The objective of this pilot study was to explore the achieved challenges in the applied pedagogy practices of the English literature majors that are delivered in the English Medium of Instruction (EMI) in the context of the English foreign language (EFL) students at various Lebanese Universities.  Understanding the challenges instructors are experiencing through the implementation of the English literature course work is the central focus of the study. The study aimed to highlight the practiced delivery of the academic literature course content framework in the EMI and the setbacks this was having on the university instructors attempting to successfully achieve the specified disciplinary objectives within the designated time frame and in students acquiring the course content in its entirety as is experienced when applied in the English language.  The study highlights the importance of students’ language proficiency needed to achieve the internationalized course contents objectives. English language proficiency is a lead predictor for EFL students in achieving an internationalized accredited academic certificate, which will enable them to seek global career options.

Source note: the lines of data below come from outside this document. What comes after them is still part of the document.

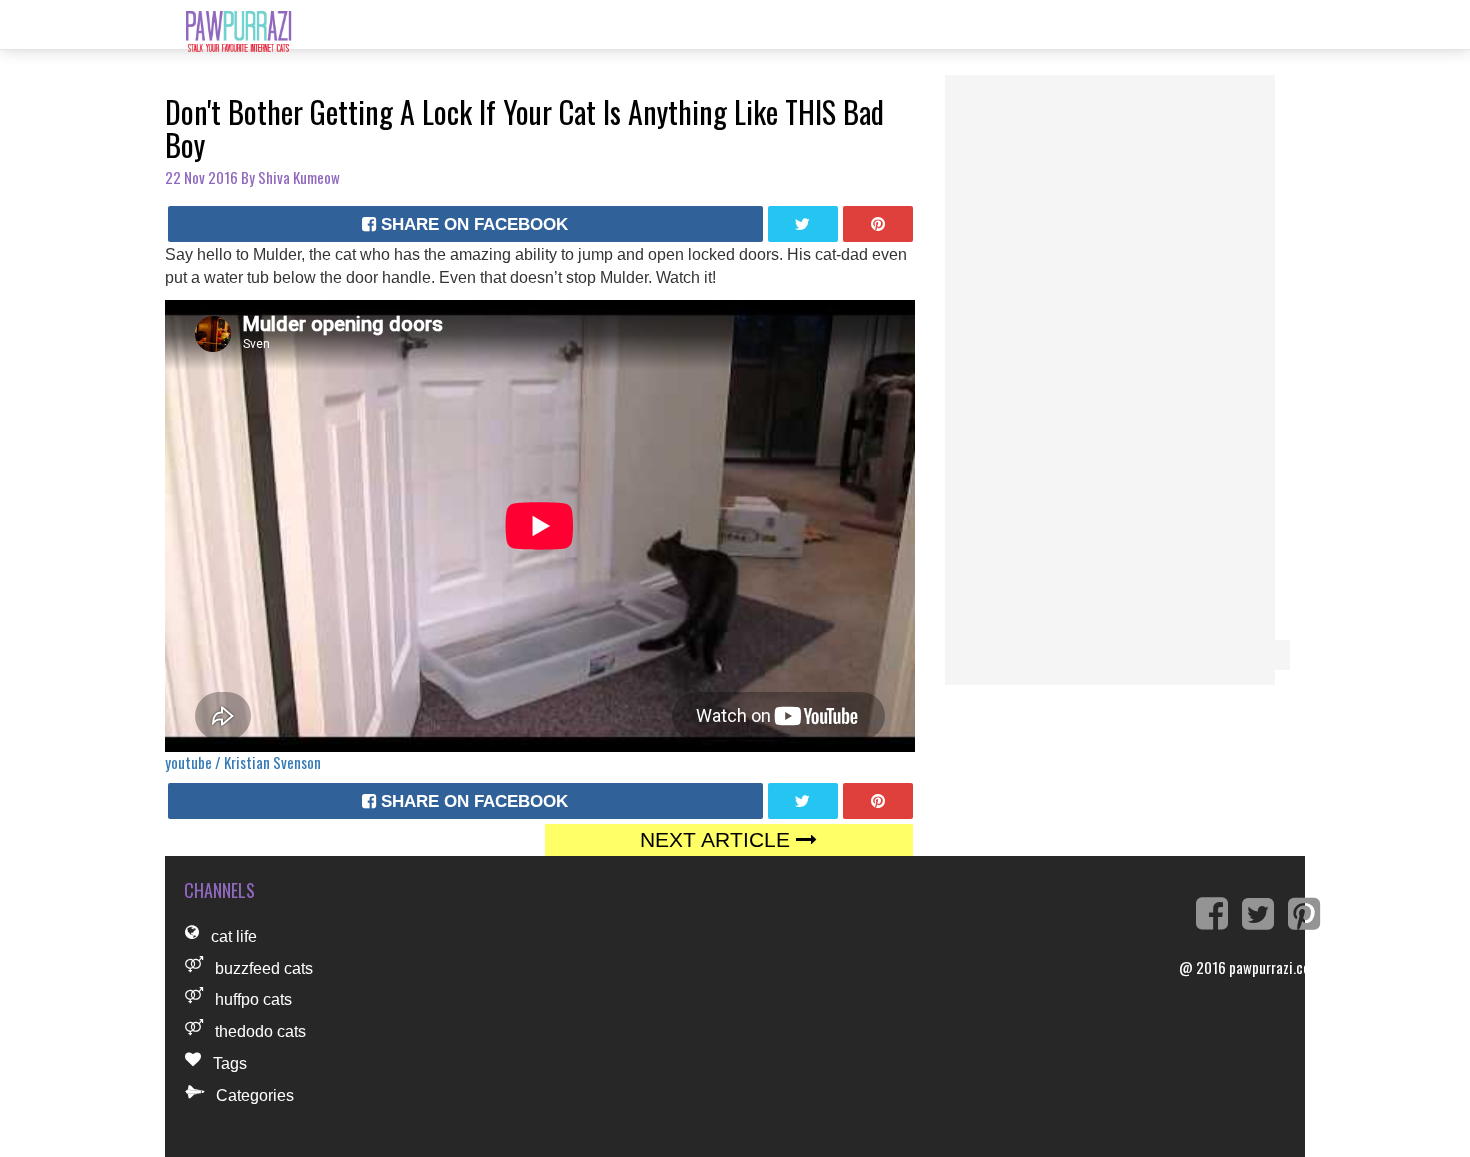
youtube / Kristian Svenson (243, 762)
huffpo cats (253, 999)
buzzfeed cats (264, 968)
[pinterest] (878, 224)
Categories (255, 1095)
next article (718, 839)
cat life (234, 936)
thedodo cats (260, 1031)
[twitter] (803, 224)
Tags (230, 1063)
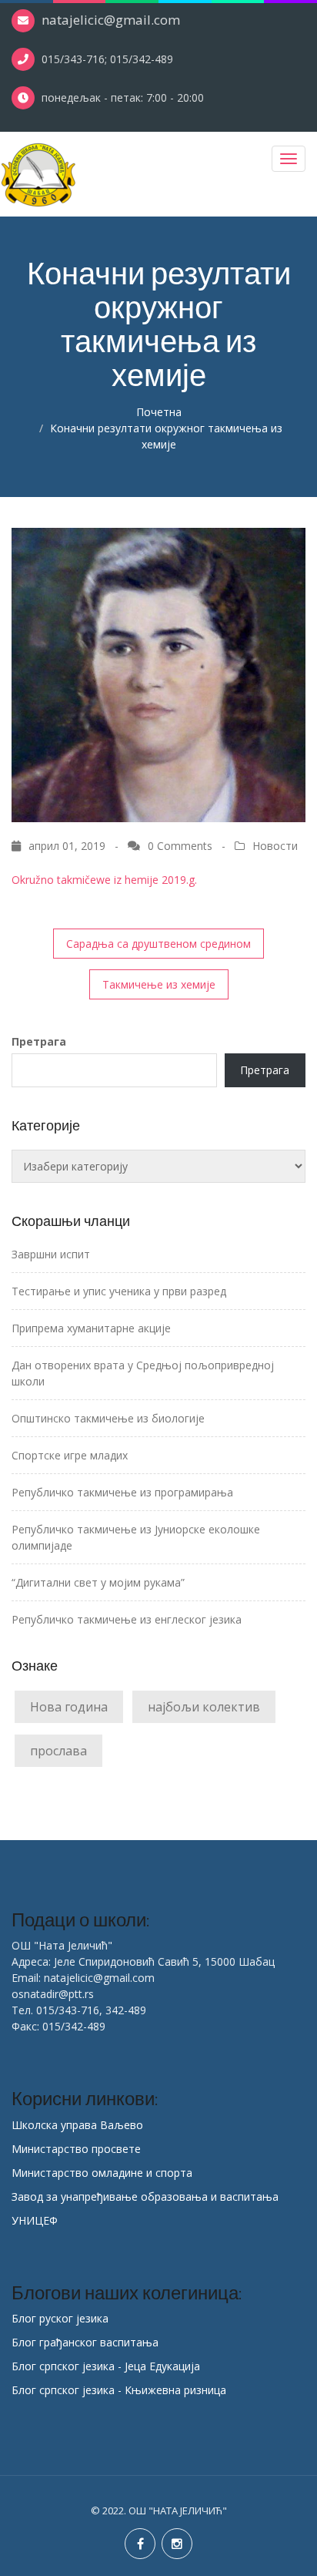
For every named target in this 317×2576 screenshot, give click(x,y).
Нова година (69, 1706)
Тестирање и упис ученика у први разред (119, 1291)
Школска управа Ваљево (77, 2125)
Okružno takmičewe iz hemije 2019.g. (104, 879)
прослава (58, 1750)
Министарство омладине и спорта (102, 2172)
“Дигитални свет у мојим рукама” (98, 1582)
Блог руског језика (60, 2318)
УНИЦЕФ (35, 2220)
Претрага (39, 1041)
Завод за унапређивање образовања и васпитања (145, 2196)
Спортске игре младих (70, 1455)
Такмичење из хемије (158, 984)
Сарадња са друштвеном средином (158, 943)
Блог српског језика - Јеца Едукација (106, 2366)
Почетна (159, 412)
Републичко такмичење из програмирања (122, 1492)
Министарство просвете (76, 2148)
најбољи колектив (204, 1706)
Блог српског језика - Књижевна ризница (119, 2390)
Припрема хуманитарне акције (91, 1328)
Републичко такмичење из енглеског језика (127, 1619)
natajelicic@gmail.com (111, 20)
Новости (275, 845)
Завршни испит (51, 1254)
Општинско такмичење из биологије (108, 1418)
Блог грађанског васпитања (85, 2342)
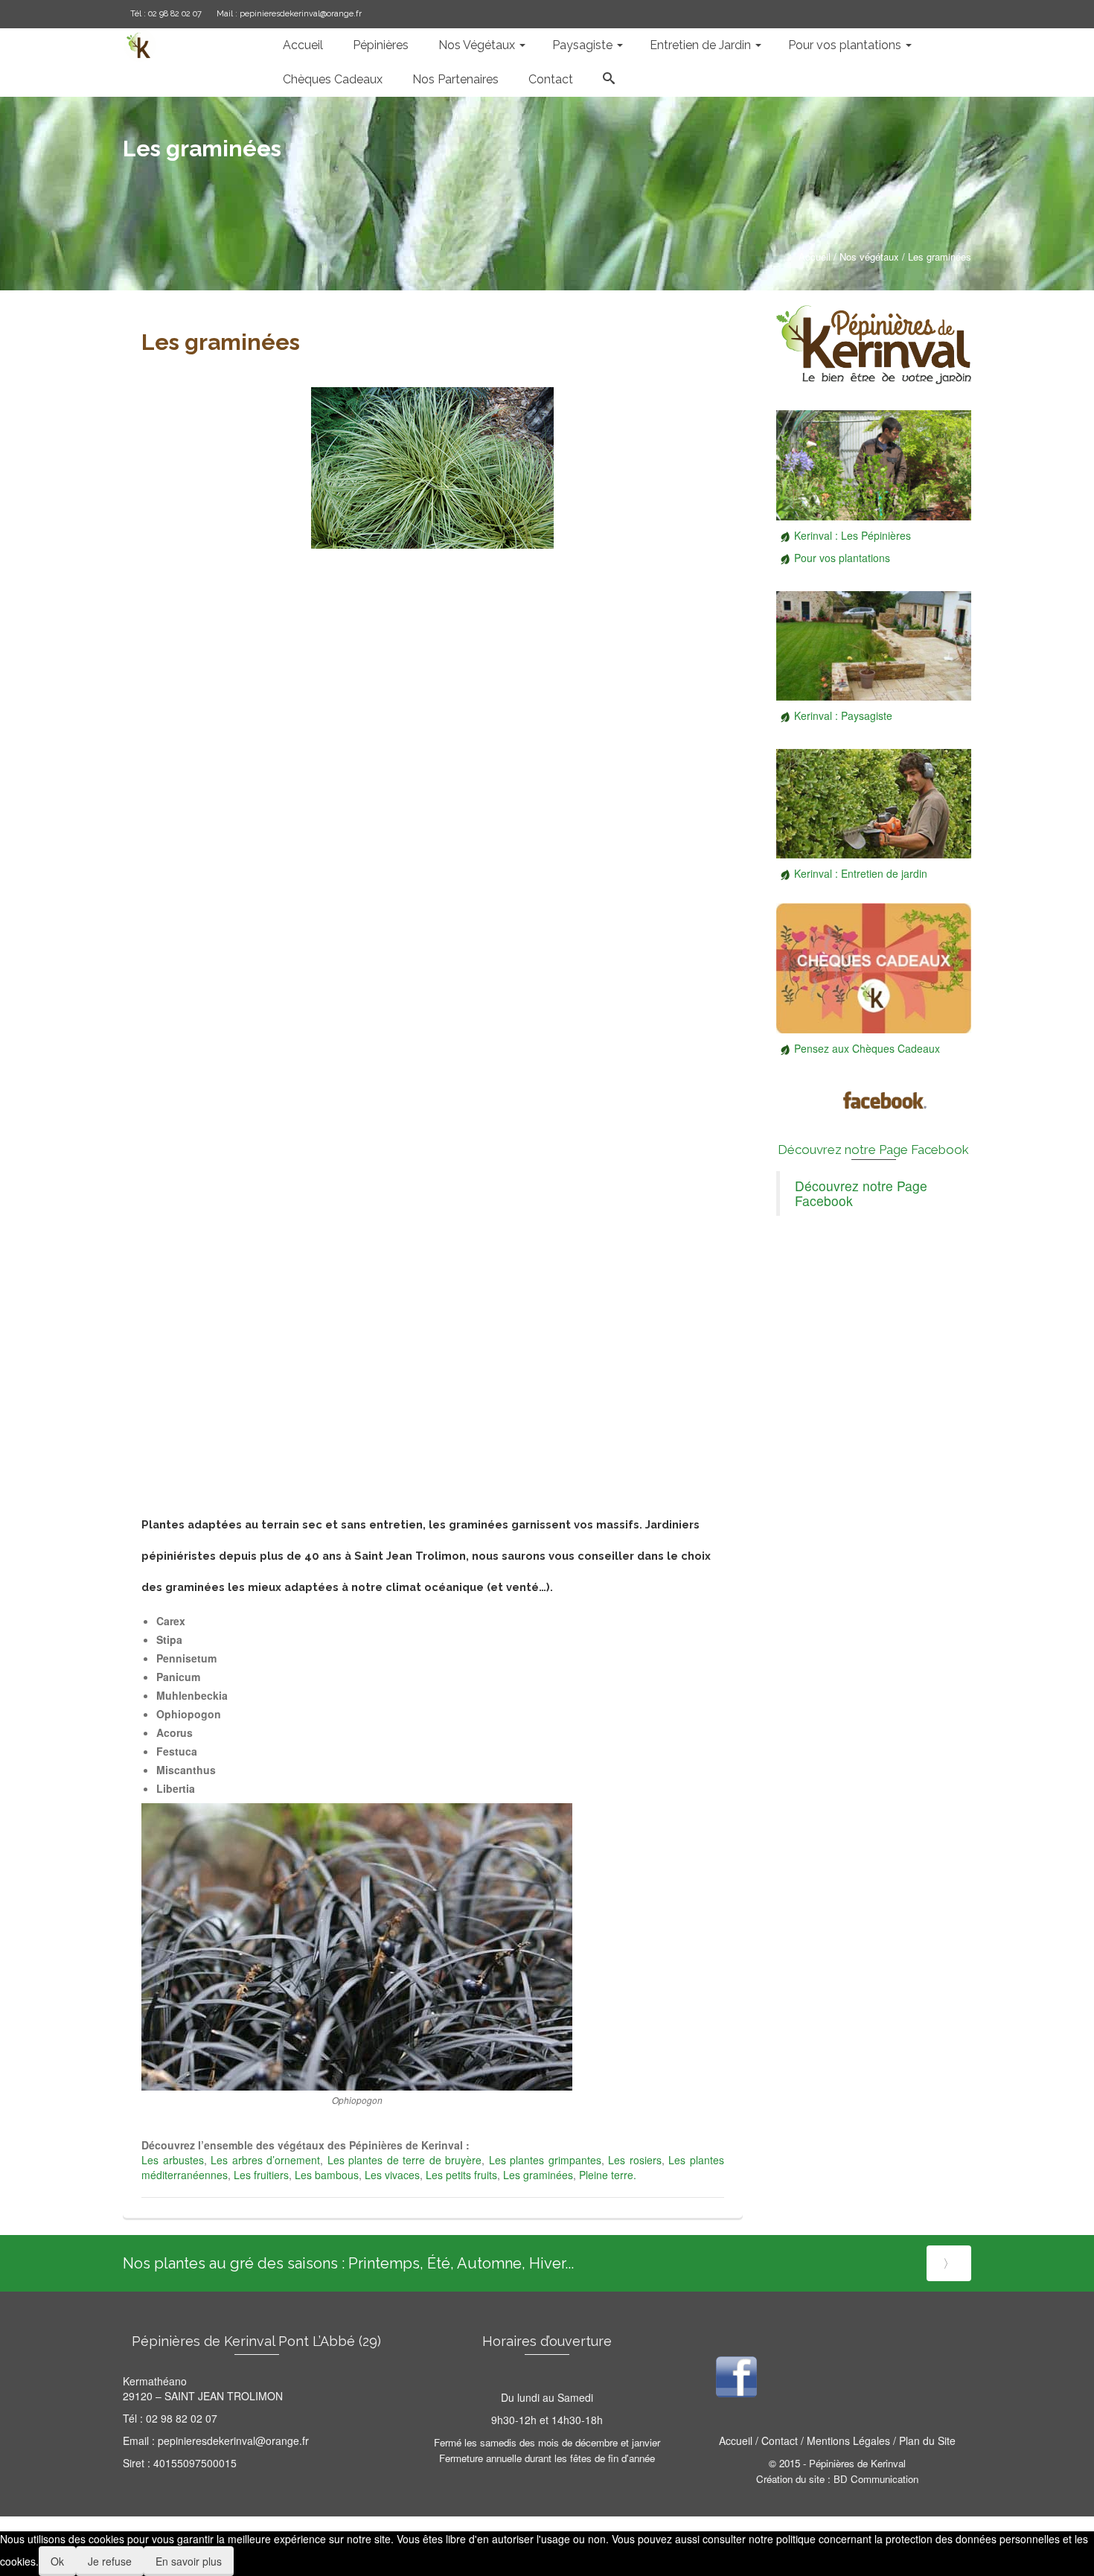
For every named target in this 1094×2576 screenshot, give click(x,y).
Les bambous (327, 2174)
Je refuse (110, 2561)
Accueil (735, 2440)
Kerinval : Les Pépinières (852, 535)
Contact (779, 2440)
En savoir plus (189, 2561)
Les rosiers (635, 2159)
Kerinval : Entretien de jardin (860, 873)
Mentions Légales (847, 2440)
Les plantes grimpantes (542, 2159)
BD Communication (876, 2479)
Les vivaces (392, 2174)
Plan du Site (927, 2440)
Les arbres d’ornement (265, 2159)
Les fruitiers (261, 2174)
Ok (57, 2561)
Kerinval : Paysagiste (843, 715)
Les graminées (538, 2174)
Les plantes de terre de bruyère (402, 2159)
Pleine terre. (607, 2174)
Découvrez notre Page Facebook (873, 1149)
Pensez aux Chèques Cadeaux (867, 1048)
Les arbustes (172, 2159)
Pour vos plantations (842, 557)
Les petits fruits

Furthermore, the study acknowledges that students’ language wants and skill needs should not be neglected as they are also definite predictors of a successfully acquired program in teaching and learning.  Supplementary findings from the study’s questionnaire reveal that university admission can not assume students have the required skills needed to study the academic literature course work upon registration and that it is the University’s responsibility to ensure a contusive learning atmosphere for non-English speaking students who are studying English literature in the EMI. The data further suggests that students need to have an A-level proficiency in the English language academic to ensure the taught literature course content is received in its totality, par with other internationalized literature programs.  Moreover, the study encourages the need to explore current global universities in non-Anglo countries to examine how they may have successfully reformed their major literature courses delivered in EMI to EFL students.

Keywords: English foreign language, English second language, English foreign language curriculum, English as medium of instruction, International Curriculum, Middle-East and North African Regions.